### What is being asked
Answer these questions from the passage on evolution and inheritance:
1. What smell did the researchers at Emory University train mice to fear?
2. What is the title of the book in which Edward O Wilson said human culture is held on a genetic leash?
3. In the dog-walker image, what does the brawny mastiff stand for?

### Text excerpt
CAT 2018 Slot 1 — VARC Question 21
Answer the following question based on the information given below.
When researchers at Emory University in Atlanta trained mice to fear the smell of almonds(by pairing it with electric shocks), they found, to their consternation, that both the children and grandchildren of these mice were spontaneously afraid of the same smell. That is not supposed to happen. Generations of schoolchildren have been taught that the inheritance of acquired characteristics is impossible. A mouse should not be born with something its parents have learned during their lifetimes, any more than a mouse that loses its tail in an accident should give birth to tailless mice. . . .
Modern evolutionary biology dates back to a synthesis that emerged around the 1940s-60s,which married Charles Darwin’s mechanism of natural selection with Gregor Mendel’s discoveries of how genes are inherited. The traditional, and still dominant, view is that adaptations – from the human brain to the peacock’s tail – are fully and satisfactorily explained by natural selection (and subsequent inheritance). Yet [new evidence] from genomics, epigenetic and developmental biology [indicates] that evolution is more complex than we once assumed. . . .
In his book On Human Nature (1978), the evolutionary biologist Edward O Wilson claimed that human culture is held on a genetic leash. The metaphor [needs revision]. . . . Imagine a dog-walker (the genes) struggling to retain control of a brawny mastiff (human culture). The pair’s trajectory (the pathway of evolution) reflects the outcome of the struggle. Now imagine the same dog-walker struggling with multiple dogs, on leashes of varied lengths, with each dog tugging in different directions. All these tugs represent the influence of developmental factors, including epigenetic, antibodies and hormones passed on by parents, as well as the ecological legacies and culture they bequeath. . . .

### Excerpts from a dataset

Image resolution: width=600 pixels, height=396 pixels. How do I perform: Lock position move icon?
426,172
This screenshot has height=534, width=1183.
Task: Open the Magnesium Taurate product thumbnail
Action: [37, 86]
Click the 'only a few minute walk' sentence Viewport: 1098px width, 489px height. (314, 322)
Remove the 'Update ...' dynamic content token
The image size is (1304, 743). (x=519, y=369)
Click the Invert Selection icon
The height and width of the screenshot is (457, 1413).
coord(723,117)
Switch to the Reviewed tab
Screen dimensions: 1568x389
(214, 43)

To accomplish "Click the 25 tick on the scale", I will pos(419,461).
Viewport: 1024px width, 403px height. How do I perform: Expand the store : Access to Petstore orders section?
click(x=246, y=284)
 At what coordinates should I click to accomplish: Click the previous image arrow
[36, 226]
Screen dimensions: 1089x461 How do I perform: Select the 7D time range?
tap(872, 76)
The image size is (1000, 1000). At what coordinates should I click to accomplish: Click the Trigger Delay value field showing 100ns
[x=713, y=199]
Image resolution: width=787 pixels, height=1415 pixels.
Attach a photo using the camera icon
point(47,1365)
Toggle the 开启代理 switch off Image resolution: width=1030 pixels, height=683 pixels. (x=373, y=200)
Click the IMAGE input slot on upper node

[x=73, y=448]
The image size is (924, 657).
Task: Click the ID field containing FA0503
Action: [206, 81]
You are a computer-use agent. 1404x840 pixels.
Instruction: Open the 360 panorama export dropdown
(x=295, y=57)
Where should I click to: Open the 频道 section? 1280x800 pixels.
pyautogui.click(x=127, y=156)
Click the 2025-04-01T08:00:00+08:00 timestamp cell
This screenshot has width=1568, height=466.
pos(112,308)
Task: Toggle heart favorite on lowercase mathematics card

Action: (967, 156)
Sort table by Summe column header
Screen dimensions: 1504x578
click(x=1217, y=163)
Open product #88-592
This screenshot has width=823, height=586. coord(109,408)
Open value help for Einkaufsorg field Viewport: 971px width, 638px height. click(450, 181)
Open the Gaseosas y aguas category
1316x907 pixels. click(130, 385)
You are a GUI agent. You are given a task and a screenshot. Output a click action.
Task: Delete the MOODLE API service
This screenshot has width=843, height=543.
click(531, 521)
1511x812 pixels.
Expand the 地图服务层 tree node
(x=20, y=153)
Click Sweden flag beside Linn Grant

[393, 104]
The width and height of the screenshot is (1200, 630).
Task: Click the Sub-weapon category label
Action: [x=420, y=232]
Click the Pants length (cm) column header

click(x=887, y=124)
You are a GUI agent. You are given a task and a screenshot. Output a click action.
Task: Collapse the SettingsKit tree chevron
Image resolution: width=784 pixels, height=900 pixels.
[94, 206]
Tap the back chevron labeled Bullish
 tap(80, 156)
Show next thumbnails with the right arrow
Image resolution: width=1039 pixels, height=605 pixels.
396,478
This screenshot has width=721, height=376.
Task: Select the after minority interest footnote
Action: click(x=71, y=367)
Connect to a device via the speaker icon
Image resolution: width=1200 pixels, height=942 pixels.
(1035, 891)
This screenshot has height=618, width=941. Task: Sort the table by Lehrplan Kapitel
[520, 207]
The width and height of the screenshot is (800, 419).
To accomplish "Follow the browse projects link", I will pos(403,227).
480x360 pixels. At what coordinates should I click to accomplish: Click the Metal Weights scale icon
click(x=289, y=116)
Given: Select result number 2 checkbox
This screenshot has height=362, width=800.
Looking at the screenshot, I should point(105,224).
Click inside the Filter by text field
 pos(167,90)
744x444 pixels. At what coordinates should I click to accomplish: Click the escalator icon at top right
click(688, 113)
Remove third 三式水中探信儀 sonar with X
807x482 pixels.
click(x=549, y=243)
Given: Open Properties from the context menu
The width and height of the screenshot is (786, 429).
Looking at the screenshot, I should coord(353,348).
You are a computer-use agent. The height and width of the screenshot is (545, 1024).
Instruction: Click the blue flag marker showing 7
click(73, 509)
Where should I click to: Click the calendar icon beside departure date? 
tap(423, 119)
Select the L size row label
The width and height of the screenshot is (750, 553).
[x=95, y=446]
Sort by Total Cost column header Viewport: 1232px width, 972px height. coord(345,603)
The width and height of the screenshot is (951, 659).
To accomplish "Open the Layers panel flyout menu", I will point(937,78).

### Task result
1. The smell of almonds.
2. On Human Nature (1978).
3. Human culture.